▶ _SOURCE_
============

Vous vivez en partie au Rwanda. Quand arrive ce « maudit mois d’avril » (Petit Pays), qui ouvre la période de commémoration du génocide, que se passe-t-il dans la population ?

C’est vrai que le mois d’avril change l’atmosphère du pays, comme si une chape de plomb tombait sur tout le monde. Il y a une recrudescence des absences au travail, des gens qui ont des ulcères à l’estomac et qui somatisent énormément. Certains rescapés quittent le pays à ce moment-là, ceux qui ne veulent pas participer aux commémorations et qui, pour certains, sont agacés par leur côté officiel, agacés d’entendre la parole du chef d’État, au détriment peut-être d’un silence et d’une écoute des survivants. Il y a aussi toute la population Hutu pour qui le problème est plus difficile à soulever. Il y a des gens qui éteignent la radio où l’on entend des commémorations, des chants de souvenir, où on égrène les noms des disparus. Certaines personnes n’ont pas envie d’entendre parler de ça. Parfois, certaines personnes tiennent des discours qui disent qu’il « faut aller de l’avant », « passer à autre chose » – même pour des personnes touchées très intimement par le génocide. Il y a aussi les jeunes, nés après 1994, une génération qui a maintenant dépassé la vingtaine, qui se sentent entravés par cette mémoire à répétition. Cette période est longue, et dure quand même trois mois.

Une saison entière…

Il y a aussi forcément des gens pour qui c’est important. L’une de mes tantes survivantes me disait que plus le temps passe et plus les commémorations sont difficiles, et en même temps plus elles sont importantes.

D’où vient cette plus grande difficulté ?

Commémorer est difficile parce que les rescapés ne sont plus dans la même urgence. Tout de suite après le génocide il n’y avait pas d’eau, pas d’électricité, il fallait s’occuper des enfants et des vieux. Aujourd’hui, les enfants ont grandi, les gens se sont installés, la vie a repris un cours normal. Ainsi, c’est comme si les barrières de sécurité que l’on avait érigées pour se reconstruire étaient plus fragiles, comme si l’on était plus facilement impacté. Je suis moi-même très étonné d’entendre ce discours selon lequel les commémorations sont de plus en plus difficiles avec le temps. On a toujours tendance à dire que le temps va soigner, mais non.

============

▶ _OBJECTIF_
Poursuivez l'entretien sur les commémorations au Rwanda à partir de sa dernière phrase. Les lignes de données n'interviennent pas ici.

▶ _LIGNES DE DONNÉES_
============

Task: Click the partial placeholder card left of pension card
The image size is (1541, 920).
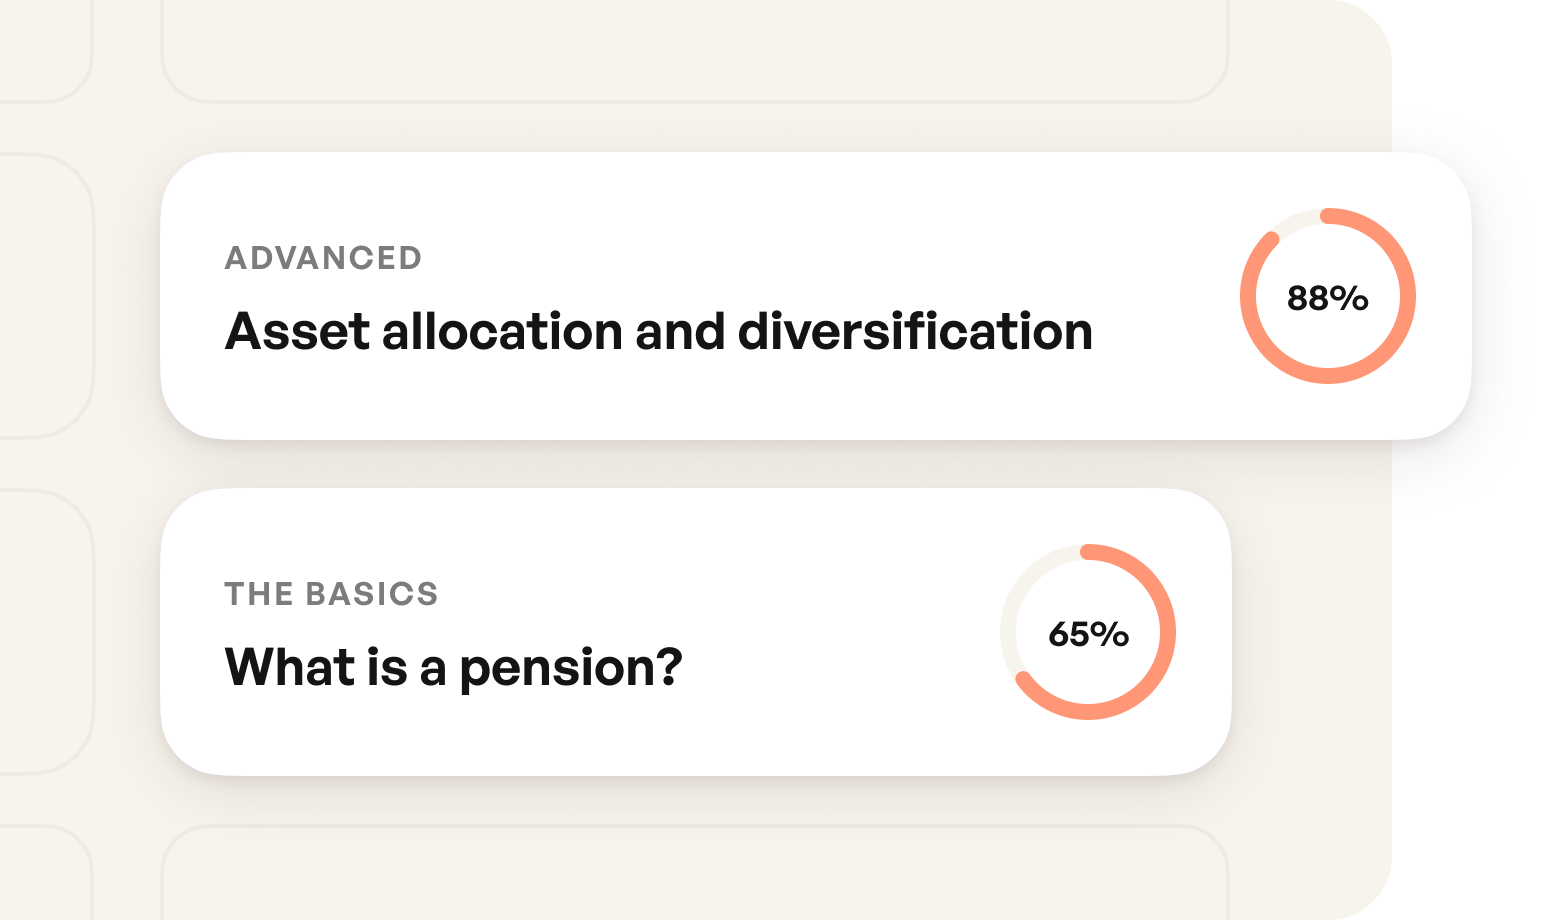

============

▶ _RÉPONSE_
Comment la mémoire est-elle construite, en comparaison, par exemple, avec la mémoire de la Seconde guerre mondiale en Europe ?

Ce n’est pas pareil qu’en Europe. Bien sûr, l’Europe a connu des traumatismes, mais la différence est que les violences n’ont pas été commises directement par des voisins, des personnes du même quartier, que l’on côtoyait tout les jours. Le génocide est véritablement entré dans l’intimité de tous les Rwandais. L’histoire du Rwanda est particulière. C’est un pays enclavé, un petit territoire où tout le monde est condamné à vivre avec tout le monde.

On ne peut donc pas donner une vision globale de la manière dont les commémorations sont vécues ?

C’est une diversité de comportements, en fonction de chacun, de son histoire, selon que l’on est issu d’une famille de rescapés ou d’une famille de bourreaux, que l’on est Tutsi ou Hutu, que l’on vit en ville ou à la campagne, que l’on est né avant ou après le génocide.

Le discours officiel doit pourtant s’adresser à toute la société — comment est-il formé ?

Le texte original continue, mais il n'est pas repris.